RE: [RFC qemu 0/4] A PV solution for live migration optimization

From: Li, Liang Z
Date: Thu Mar 03 2016 - 20:53:08 EST


> Subject: Re: [RFC qemu 0/4] A PV solution for live migration optimization
>
> * Liang Li (liang.z.li@xxxxxxxxx) wrote:
> > The current QEMU live migration implementation mark the all the
> > guest's RAM pages as dirtied in the ram bulk stage, all these pages
> > will be processed and that takes quit a lot of CPU cycles.
> >
> > From guest's point of view, it doesn't care about the content in free
> > pages. We can make use of this fact and skip processing the free pages
> > in the ram bulk stage, it can save a lot CPU cycles and reduce the
> > network traffic significantly while speed up the live migration
> > process obviously.
> >
> > This patch set is the QEMU side implementation.
> >
> > The virtio-balloon is extended so that QEMU can get the free pages
> > information from the guest through virtio.
> >
> > After getting the free pages information (a bitmap), QEMU can use it
> > to filter out the guest's free pages in the ram bulk stage. This make
> > the live migration process much more efficient.
>
> Hi,
> An interesting solution; I know a few different people have been looking at
> how to speed up ballooned VM migration.
>

Ooh, different solutions for the same purpose, and both based on the balloon.

> I wonder if it would be possible to avoid the kernel changes by parsing
> /proc/self/pagemap - if that can be used to detect unmapped/zero mapped
> pages in the guest ram, would it achieve the same result?
>

Only detect the unmapped/zero mapped pages is not enough. Consider the
situation like case 2, it can't achieve the same result.
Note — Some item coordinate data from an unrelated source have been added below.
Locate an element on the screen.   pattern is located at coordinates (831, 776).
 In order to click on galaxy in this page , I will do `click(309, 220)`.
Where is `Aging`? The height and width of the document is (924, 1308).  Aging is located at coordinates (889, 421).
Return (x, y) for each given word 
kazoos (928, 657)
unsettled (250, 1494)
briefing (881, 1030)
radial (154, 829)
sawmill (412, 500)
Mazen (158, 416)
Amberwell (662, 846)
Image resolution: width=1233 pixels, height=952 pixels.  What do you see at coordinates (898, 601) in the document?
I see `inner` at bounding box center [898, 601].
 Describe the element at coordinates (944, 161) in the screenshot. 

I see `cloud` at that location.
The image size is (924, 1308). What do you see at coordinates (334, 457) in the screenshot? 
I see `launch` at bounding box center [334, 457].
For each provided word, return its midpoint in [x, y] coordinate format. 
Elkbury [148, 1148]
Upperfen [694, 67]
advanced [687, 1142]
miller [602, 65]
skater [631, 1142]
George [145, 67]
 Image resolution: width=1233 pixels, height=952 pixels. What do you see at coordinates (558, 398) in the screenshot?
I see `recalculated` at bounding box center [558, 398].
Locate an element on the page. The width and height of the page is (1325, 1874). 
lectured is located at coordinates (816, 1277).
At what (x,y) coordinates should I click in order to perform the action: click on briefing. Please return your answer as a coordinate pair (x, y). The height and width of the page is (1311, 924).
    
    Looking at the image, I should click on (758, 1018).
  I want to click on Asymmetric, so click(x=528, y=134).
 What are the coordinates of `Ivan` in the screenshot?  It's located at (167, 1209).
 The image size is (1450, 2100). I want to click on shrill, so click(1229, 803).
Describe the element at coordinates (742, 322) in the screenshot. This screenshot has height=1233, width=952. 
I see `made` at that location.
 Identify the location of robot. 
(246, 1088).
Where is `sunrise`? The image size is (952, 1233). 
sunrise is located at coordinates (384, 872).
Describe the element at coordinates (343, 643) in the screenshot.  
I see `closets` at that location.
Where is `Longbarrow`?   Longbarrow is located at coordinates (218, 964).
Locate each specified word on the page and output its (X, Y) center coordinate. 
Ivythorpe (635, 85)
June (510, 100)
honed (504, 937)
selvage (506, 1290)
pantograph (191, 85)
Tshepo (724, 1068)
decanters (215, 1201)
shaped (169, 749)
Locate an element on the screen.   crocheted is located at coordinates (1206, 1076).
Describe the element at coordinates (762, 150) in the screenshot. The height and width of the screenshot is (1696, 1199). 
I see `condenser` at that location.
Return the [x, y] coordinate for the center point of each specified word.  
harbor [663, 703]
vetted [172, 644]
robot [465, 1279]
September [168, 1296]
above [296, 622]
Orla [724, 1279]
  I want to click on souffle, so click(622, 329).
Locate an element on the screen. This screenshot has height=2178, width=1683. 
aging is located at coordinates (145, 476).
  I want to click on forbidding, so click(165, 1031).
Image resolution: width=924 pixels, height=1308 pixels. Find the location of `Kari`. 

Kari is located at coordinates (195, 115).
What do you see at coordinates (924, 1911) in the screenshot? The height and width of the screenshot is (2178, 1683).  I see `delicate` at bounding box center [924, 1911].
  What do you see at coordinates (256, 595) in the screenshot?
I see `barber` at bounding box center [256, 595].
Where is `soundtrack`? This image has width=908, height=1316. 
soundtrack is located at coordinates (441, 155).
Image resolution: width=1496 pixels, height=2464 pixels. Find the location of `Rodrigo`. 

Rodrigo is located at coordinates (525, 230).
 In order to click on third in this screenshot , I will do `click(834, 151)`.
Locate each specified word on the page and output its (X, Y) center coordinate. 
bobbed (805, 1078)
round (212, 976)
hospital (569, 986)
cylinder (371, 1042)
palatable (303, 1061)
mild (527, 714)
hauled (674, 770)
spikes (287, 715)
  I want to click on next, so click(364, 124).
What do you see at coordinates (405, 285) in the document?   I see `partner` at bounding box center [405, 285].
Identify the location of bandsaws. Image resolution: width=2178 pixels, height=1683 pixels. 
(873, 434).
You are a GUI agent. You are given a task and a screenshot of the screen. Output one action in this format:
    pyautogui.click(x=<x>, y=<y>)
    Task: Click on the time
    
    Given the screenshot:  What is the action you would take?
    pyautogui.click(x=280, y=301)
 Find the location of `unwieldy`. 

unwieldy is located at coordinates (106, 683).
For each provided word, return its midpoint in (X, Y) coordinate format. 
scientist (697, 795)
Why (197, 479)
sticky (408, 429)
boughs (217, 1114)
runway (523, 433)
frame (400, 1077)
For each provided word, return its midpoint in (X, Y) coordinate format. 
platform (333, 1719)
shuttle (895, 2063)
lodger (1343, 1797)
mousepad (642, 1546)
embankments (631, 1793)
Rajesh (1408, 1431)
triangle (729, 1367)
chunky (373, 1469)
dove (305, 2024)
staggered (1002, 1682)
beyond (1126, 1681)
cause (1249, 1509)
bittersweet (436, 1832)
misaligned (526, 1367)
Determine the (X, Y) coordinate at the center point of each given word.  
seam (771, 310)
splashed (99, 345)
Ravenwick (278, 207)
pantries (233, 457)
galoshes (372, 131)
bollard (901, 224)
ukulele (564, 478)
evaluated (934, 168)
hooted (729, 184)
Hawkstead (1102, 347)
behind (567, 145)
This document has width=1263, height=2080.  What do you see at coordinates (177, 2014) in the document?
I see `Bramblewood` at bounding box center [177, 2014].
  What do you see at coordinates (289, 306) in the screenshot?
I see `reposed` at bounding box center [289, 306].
> > This RFC version doesn't take the post-copy and RDMA into
> > consideration, maybe both of them can benefit from this PV solution by
> > with some extra modifications.
>
> For postcopy to be safe, you would still need to send a message to the
> destination telling it that there were zero pages, otherwise the destination
> can't tell if it's supposed to request the page from the source or treat the
> page as zero.
>
> Dave

I will consider this later, thanks, Dave.

Liang

>
> >
> > Performance data
> > ================
> >
> > Test environment:
> >
> > CPU: Intel (R) Xeon(R) CPU ES-2699 v3 @ 2.30GHz Host RAM: 64GB
> > Host Linux Kernel: 4.2.0 Host OS: CentOS 7.1
> > Guest Linux Kernel: 4.5.rc6 Guest OS: CentOS 6.6
> > Network: X540-AT2 with 10 Gigabit connection Guest RAM: 8GB
> >
> > Case 1: Idle guest just boots:
> > ============================================
> > | original | pv
> > -------------------------------------------
> > total time(ms) | 1894 | 421
> > --------------------------------------------
> > transferred ram(KB) | 398017 | 353242
> > ============================================
> >
> >
> > Case 2: The guest has ever run some memory consuming workload, the
> > workload is terminated just before live migration.
> > ============================================
> > | original | pv
> > -------------------------------------------
> > total time(ms) | 7436 | 552
> > --------------------------------------------
> > transferred ram(KB) | 8146291 | 361375
> > ============================================
> >